There seems to be three parts to this wonderful post-Resurrection encounter. I wish to address briefly the first and the third parts of the encounter and then speak at greater length to the middle or second part.

In the first part of the Emmaus scene we find two of the Disciples of Jesus on their way to a village called Emmaus and they are travelling “from Jerusalem.” In other words, they have got their backs, geographically speaking, to the Death and Resurrection of Jesus (Calvary) and they are moving away from these seminal saving events.

As they are moving away they’re talking to each other, as the Scripture says, with “their faces downcast.” In other words they’re dragging each other down. They’re bitterly disappointed that Jesus has not met their expectations and they are giving up.

Now let us turn to the third and final segment of this encounter.

We now find that they have done an “Emmaus backflip!” They have turned 180 degrees around. They are now returning “that instant to Jerusalem.” There seems to be a sense of them almost running back to Jerusalem. They are talking about their “hearts burning within them.”

They can’t wait to tell the Apostles remaining in Jerusalem all that has just happened to them.

What has happened to them? We now turn to the middle and second part of this encounter.

Without recognising Him, the Risen Lord walks alongside them. He describes them as “foolish.” He begins, what you or I would call, a Liturgy of the Word. That is, he explains the Scriptures to them and makes sense of it for their lives.

* **DATA PROVIDED**
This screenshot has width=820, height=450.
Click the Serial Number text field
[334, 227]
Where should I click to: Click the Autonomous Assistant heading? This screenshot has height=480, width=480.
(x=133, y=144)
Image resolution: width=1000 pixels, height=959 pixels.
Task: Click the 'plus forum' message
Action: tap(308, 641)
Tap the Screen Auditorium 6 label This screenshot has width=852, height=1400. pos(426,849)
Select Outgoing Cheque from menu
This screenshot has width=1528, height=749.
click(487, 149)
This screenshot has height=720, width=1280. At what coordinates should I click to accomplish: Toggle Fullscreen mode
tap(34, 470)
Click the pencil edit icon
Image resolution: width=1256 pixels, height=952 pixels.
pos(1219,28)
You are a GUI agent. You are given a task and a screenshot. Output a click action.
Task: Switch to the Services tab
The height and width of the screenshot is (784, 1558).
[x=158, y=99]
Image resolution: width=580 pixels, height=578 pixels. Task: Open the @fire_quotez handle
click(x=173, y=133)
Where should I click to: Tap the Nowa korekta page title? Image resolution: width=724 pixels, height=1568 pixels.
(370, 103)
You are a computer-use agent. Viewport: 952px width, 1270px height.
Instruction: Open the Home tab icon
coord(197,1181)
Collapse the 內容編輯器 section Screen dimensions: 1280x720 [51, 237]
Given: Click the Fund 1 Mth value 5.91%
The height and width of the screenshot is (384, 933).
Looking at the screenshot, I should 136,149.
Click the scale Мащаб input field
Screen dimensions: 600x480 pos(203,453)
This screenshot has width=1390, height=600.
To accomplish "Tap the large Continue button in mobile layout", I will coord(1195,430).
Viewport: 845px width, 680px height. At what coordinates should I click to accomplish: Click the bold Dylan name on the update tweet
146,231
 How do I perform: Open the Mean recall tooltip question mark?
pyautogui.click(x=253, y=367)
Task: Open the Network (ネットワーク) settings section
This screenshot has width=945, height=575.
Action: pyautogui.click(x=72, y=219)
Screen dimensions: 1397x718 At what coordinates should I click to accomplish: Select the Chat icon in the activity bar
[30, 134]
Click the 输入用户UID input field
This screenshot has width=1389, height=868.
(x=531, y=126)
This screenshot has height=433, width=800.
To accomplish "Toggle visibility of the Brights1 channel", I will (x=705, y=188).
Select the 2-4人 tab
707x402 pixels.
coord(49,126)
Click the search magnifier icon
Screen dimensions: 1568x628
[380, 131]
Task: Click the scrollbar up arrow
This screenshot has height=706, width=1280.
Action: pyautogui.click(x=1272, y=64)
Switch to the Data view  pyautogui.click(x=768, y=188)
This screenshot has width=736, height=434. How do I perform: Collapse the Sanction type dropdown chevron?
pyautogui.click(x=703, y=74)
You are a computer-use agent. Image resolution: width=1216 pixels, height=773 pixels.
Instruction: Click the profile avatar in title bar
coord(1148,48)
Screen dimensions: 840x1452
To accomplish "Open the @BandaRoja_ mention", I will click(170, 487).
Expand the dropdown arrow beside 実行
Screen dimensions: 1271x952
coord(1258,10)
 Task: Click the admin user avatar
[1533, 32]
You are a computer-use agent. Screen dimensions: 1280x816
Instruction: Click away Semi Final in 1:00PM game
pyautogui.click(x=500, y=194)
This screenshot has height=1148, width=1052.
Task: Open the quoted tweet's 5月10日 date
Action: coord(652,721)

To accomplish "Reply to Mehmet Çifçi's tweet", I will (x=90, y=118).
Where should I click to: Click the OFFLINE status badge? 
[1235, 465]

* **WHAT IS NEEDED**
Continue the reflection on the Emmaus encounter, picking up after its last sentence.

* **ANSWER BOX**
This intrigues them. There is an almost palpable curiosity for this stranger walking alongside them. They mention to him that “the day is almost over.” This is a point made not just regarding the position of the sun in the sky. It is also a point made about their relationship with the Risen Lord. Their relationship is almost over and darkness and hopelessness covers them.

During this Coronavirus Pandemic, we can resonate with all these experiences. It is a time when so many of us do feel fragile and lost. We do feel a sense of foreboding and loneliness. We are looking at the television at all these horrendous international stories, we see dislocation in our own country, and we are very fearful for our future.

Here we are, with the Disciples on the road to Emmaus, having the Scriptures explained to us. This happens in the first part of the Mass. It is happening right now as we listen to the Word of God.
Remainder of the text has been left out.